Boat Detailers that work all year like these guys routinely kill all Rotary machines as well - it`s the result of grinding on gelcoat for days at a time...

And here I am running my Makita up from soft-start 600rpm to slowly and thoroughly massage the pad, product, and the paintwork together so they are very happy when done... :)

After doing a few Aircraft, I just knew I would never want to Detail a dang boat either... Rotary or not... It`s just too much real estate... :)
Dan F
 
Whitewater25 -

I agree with you - you need both for different tasks..

When I lived in the Pacific Northwest, I ran into one of the Best Boat Detailers in that entire area, and he and his crew use Nothing but Rotary Power on all the boats they Detail..

He told me they need the absolute power of direct drive, the rpm`s, and the reliability of a Rotary with only 1 moving part and laughed when Companies sent them
Random Orbitals to test out for them... They would bring them to me and I would test them and tell them what I thought..

Boat Detailers that work all year like these guys routinely kill all Rotary machines as well - it`s the result of grinding on gelcoat for days at a time...

And here I am running my Makita up from soft-start 600rpm to slowly and thoroughly massage the pad, product, and the paintwork together so they are very happy when done... :)

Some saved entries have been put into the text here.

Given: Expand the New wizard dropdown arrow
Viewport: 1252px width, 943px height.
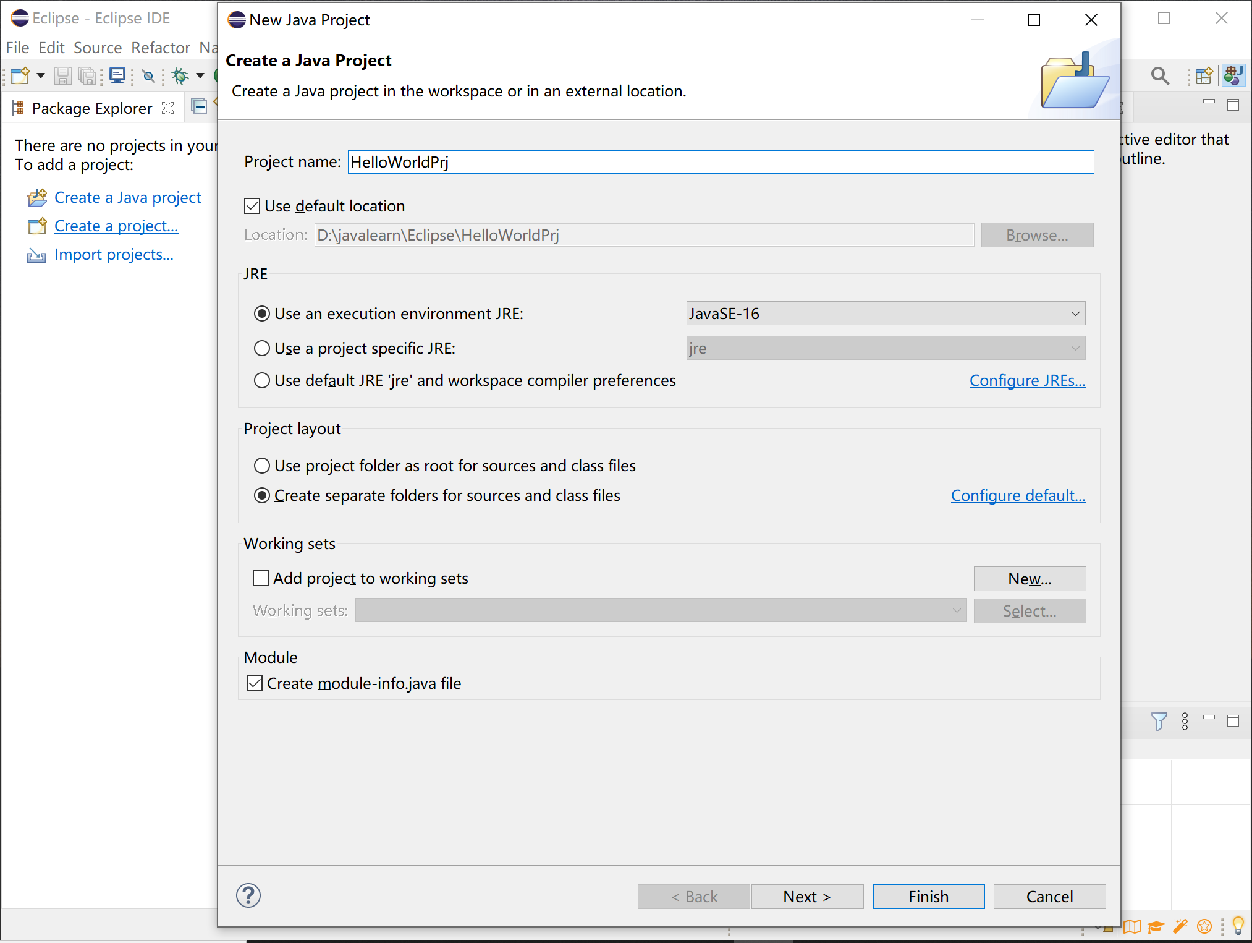Looking at the screenshot, I should pyautogui.click(x=41, y=75).
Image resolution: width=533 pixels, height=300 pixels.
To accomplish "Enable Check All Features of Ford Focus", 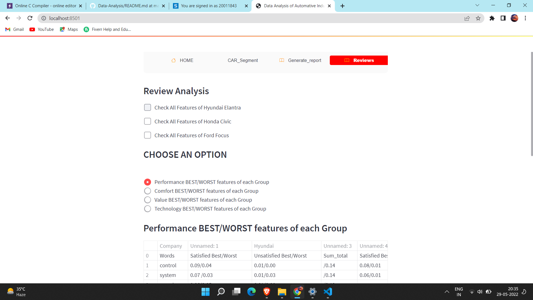I will pos(147,135).
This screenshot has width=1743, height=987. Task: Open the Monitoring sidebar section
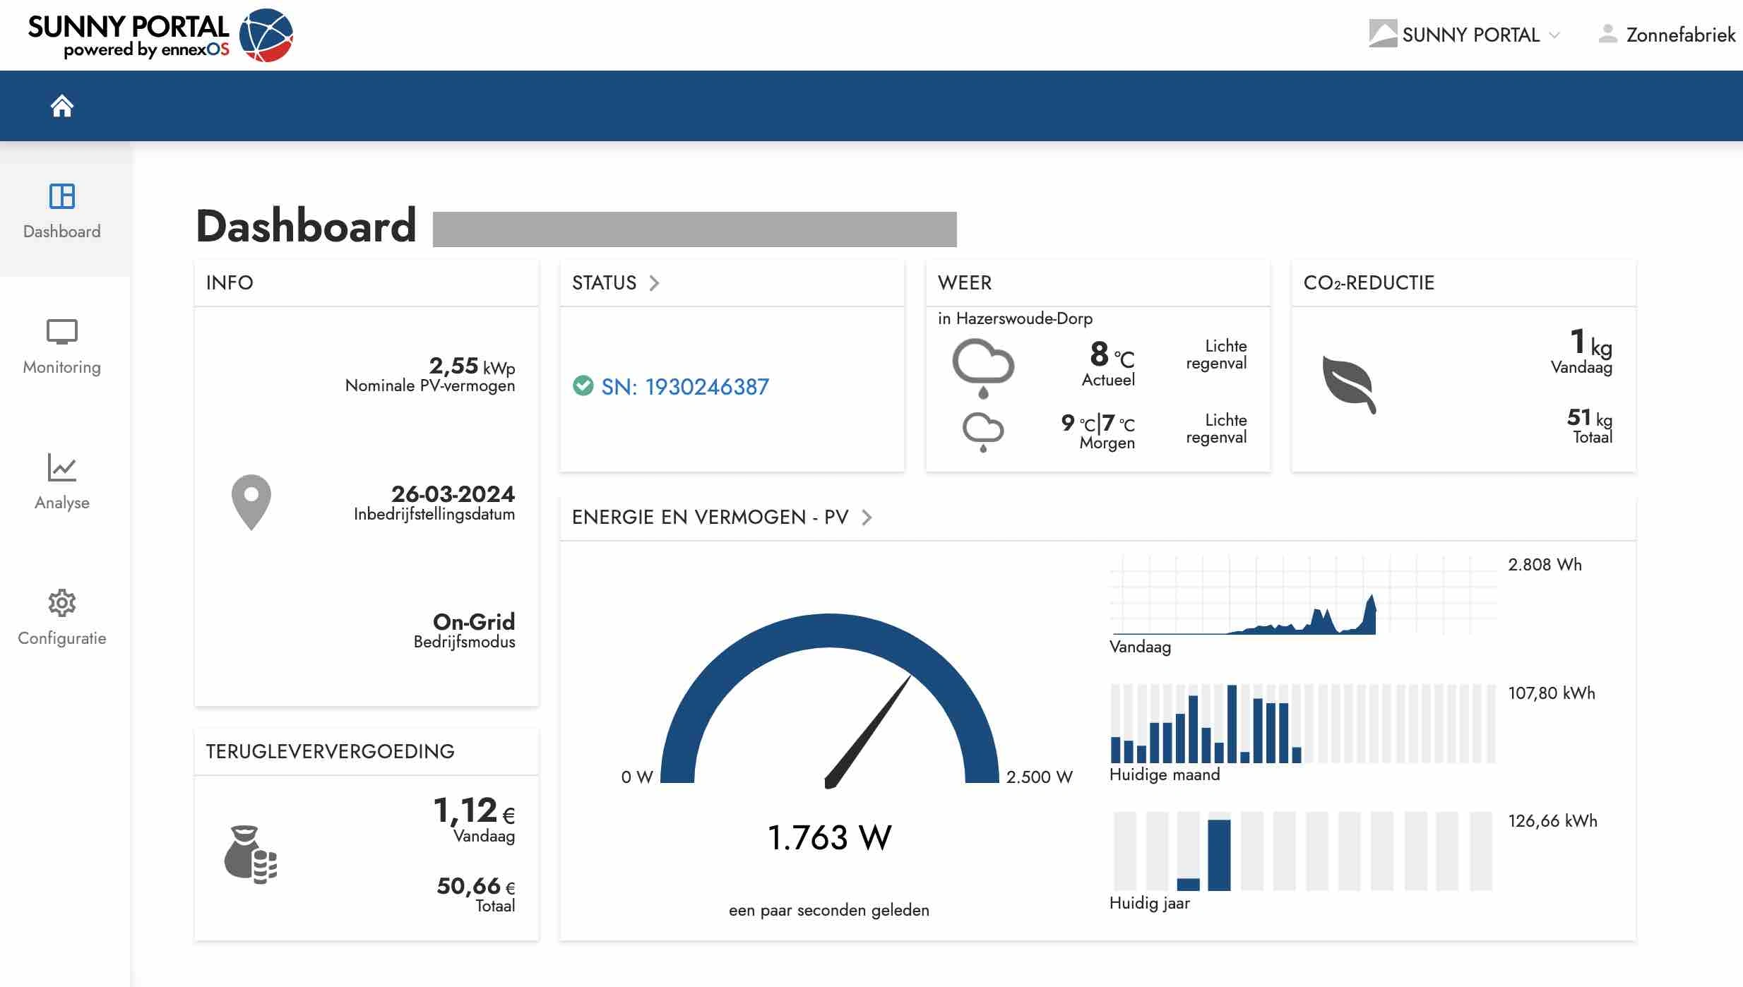(62, 346)
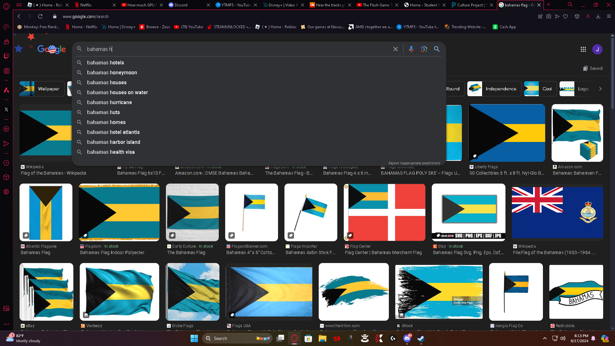
Task: Reload the page with refresh icon
Action: pos(40,16)

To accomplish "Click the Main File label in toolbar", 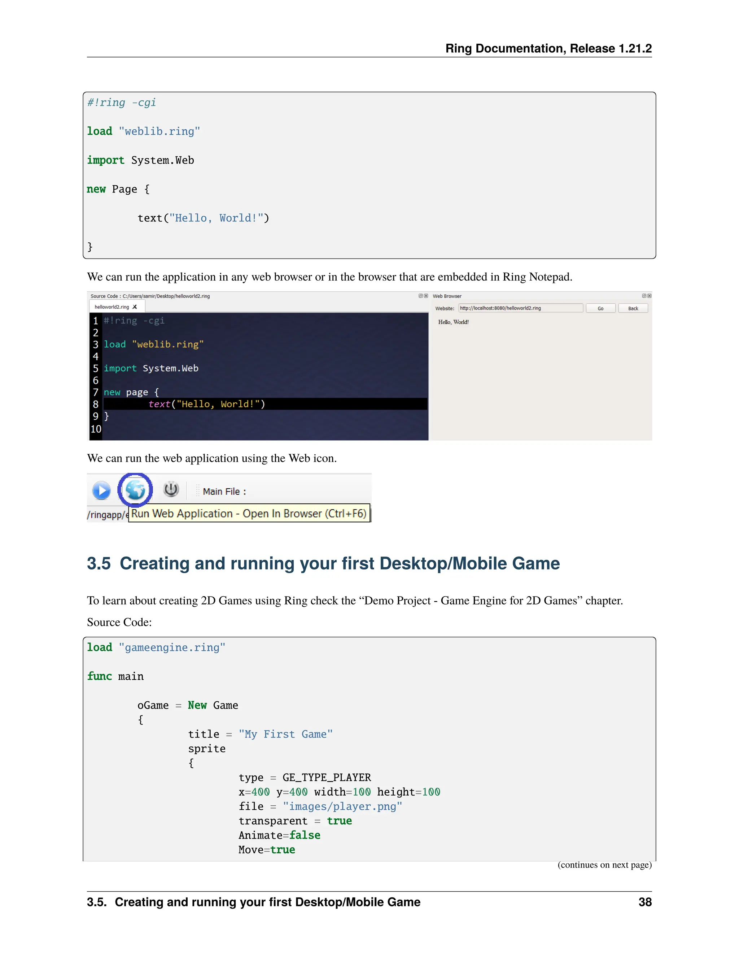I will pyautogui.click(x=224, y=492).
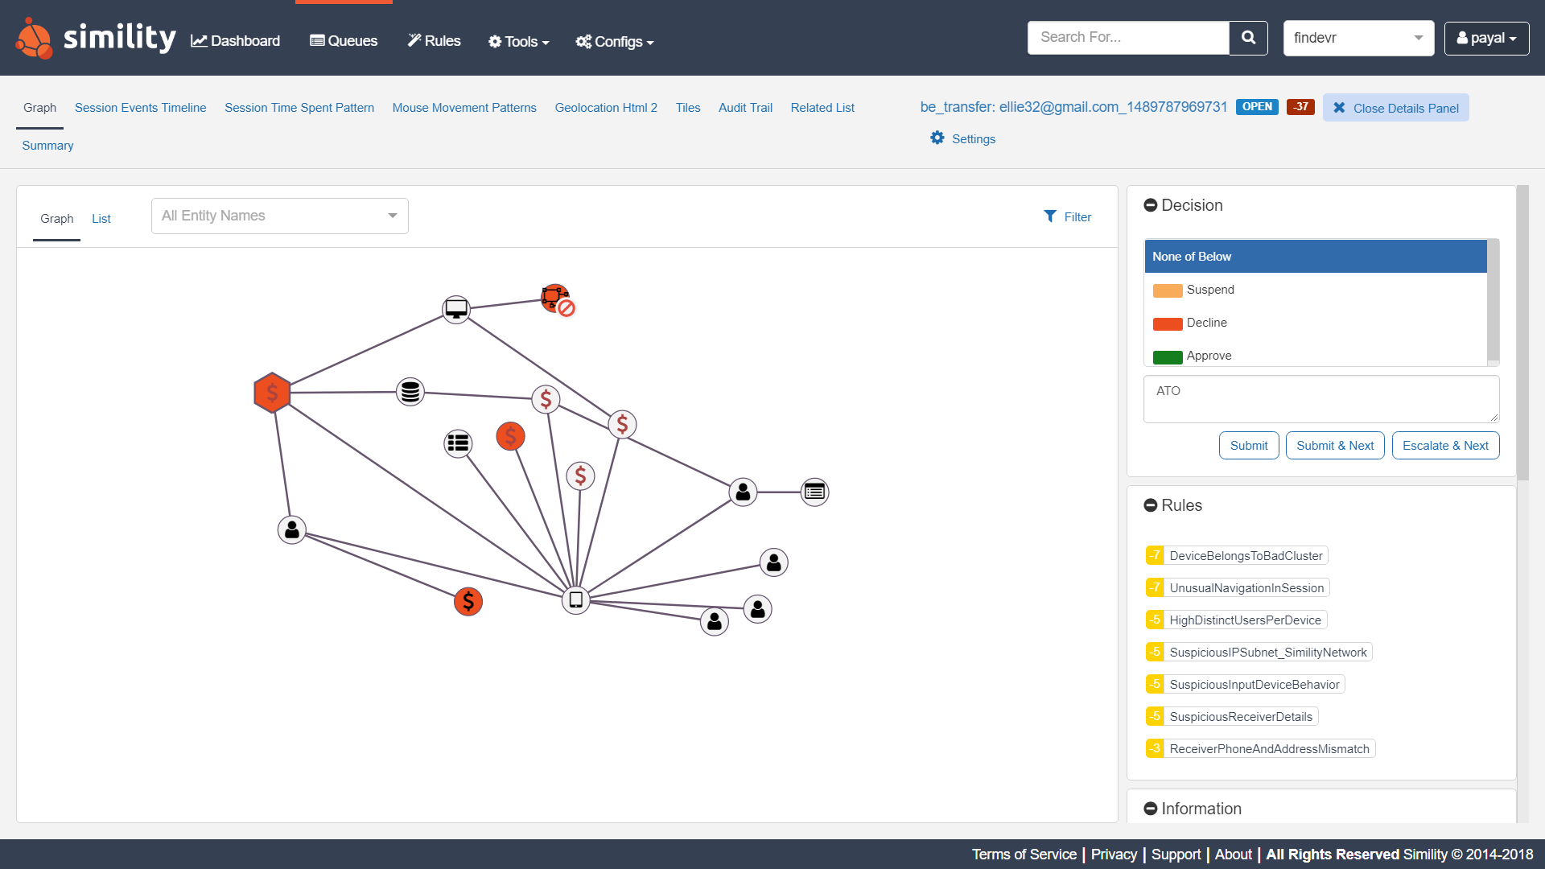Viewport: 1545px width, 869px height.
Task: Select the monitor device graph node
Action: [456, 308]
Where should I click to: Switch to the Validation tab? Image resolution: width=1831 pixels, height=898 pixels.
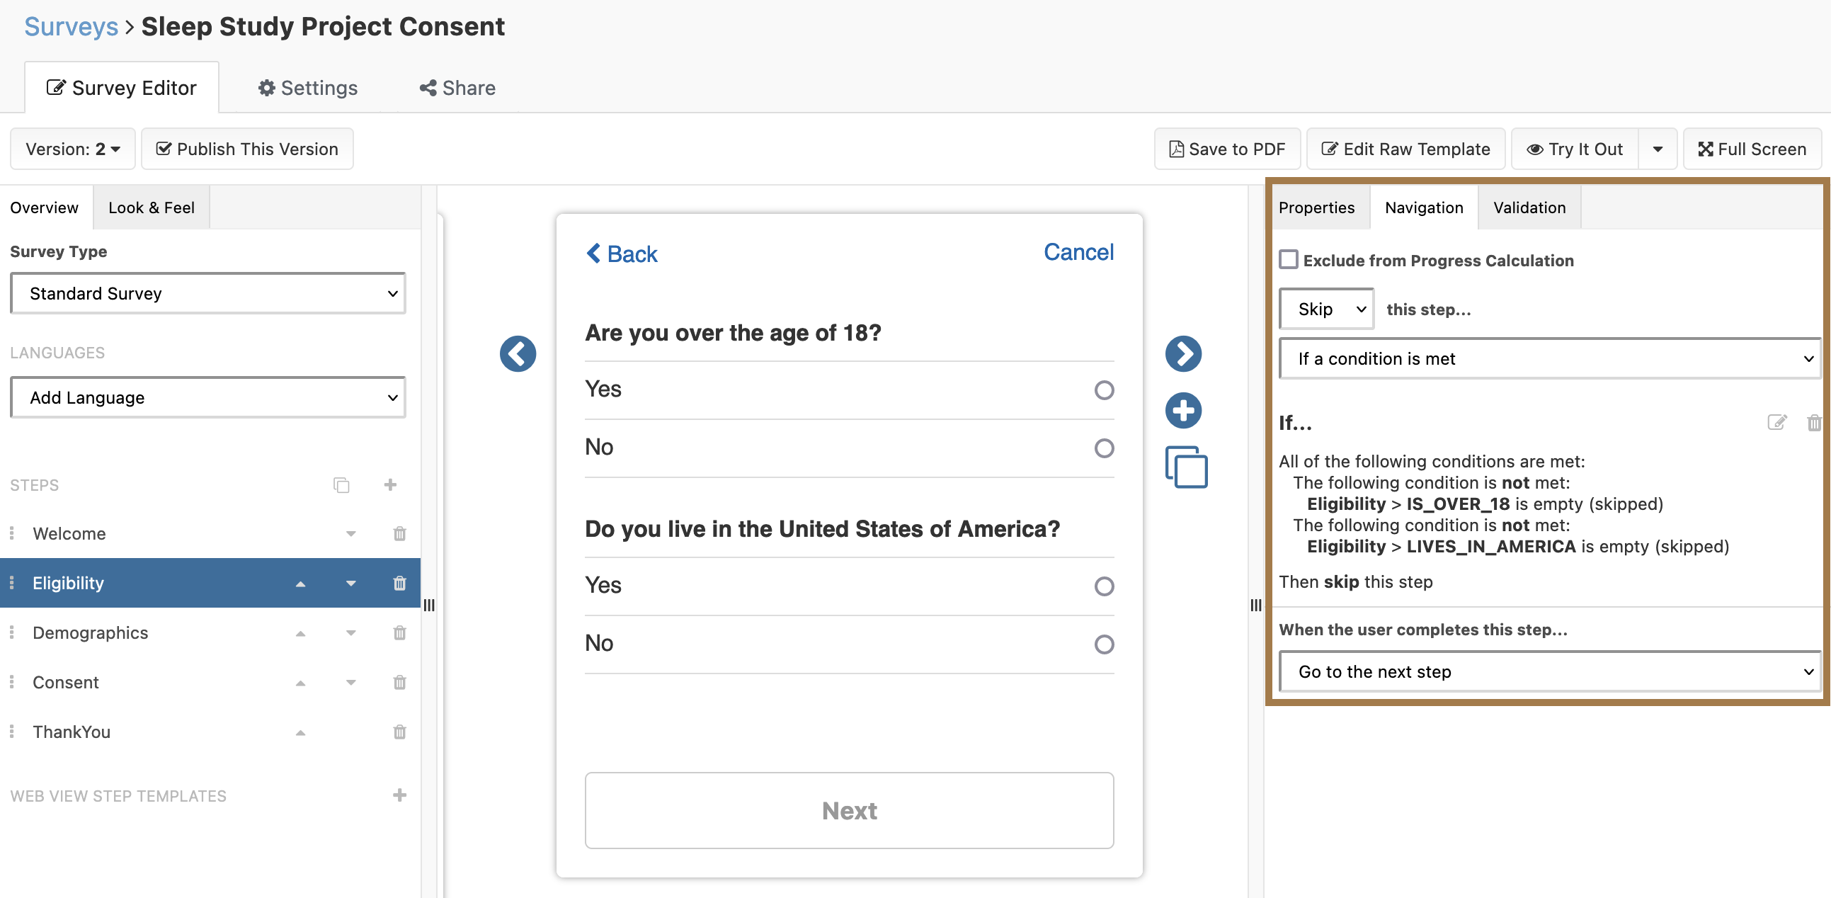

After doing a few Aircraft, I just knew I would never want to Detail a dang boat either... Rotary or not... It`s just too much real estate... :)
Dan F
I`ve done boats several times at lake winni in n.h. and it is alot of buffing. Imo and expierience it seems that each gelcoat react different to different products and pads. It was a whole new ball game when it came to the term "test spot" lol

Sent from my SM-S820L using Tapatalk
 
Justin -
Your work pictured above on the Corvette and Mustang is absolutely stunning!!!!
You Killed them !!!!!
Wow !!!
Rotary Powaaaaa`.... :)
Dan F

Thank you so much for your kind words!

I brought up a similar discussion over on the AG forum asking who learned on a rotary and who still uses one?

If you are just a hobbyist that does there own cars then you will probably never need a rotary. But if you truly are trying to be in business and do correction work then learning the skills to run a rotary will come in handy sooner or later. Even if it`s used just for cutting purposes.
 
The rotary is still the king and I feel that when it comes to refining paint there is nothing better
with the introduction of super slow speed machines like the fein wpo14-15xe which I own and Which fein has now sadly discontinued and the flex range, we can now do things we couldn`t with 900+ rpm machines.
I love rotary but I love large throw DA too.
With almost twenty years of rotary under my belt, I will never stop using it even if the whole industry does
 
If we think more about it, isnt it that abrasive primary does all the eroding of the paintwork where as the pad and buffing motion compliment how the abrasive is rubbed into the paint. One may argue that he can remove more defects with hand than using any machines just by using a more abrasive sandpaper, just that the finish will be horrible. I think if a huge market uses DA and compound manufacturers have significant incentive to innovate compound just for the motion of DA, I dont see how a DA cannot replace rotary in removing defects. Many compounds still cut significantly more with added pressure, hence direct drive machine will have an edge over the DA which is why it is still the choice of defects removal.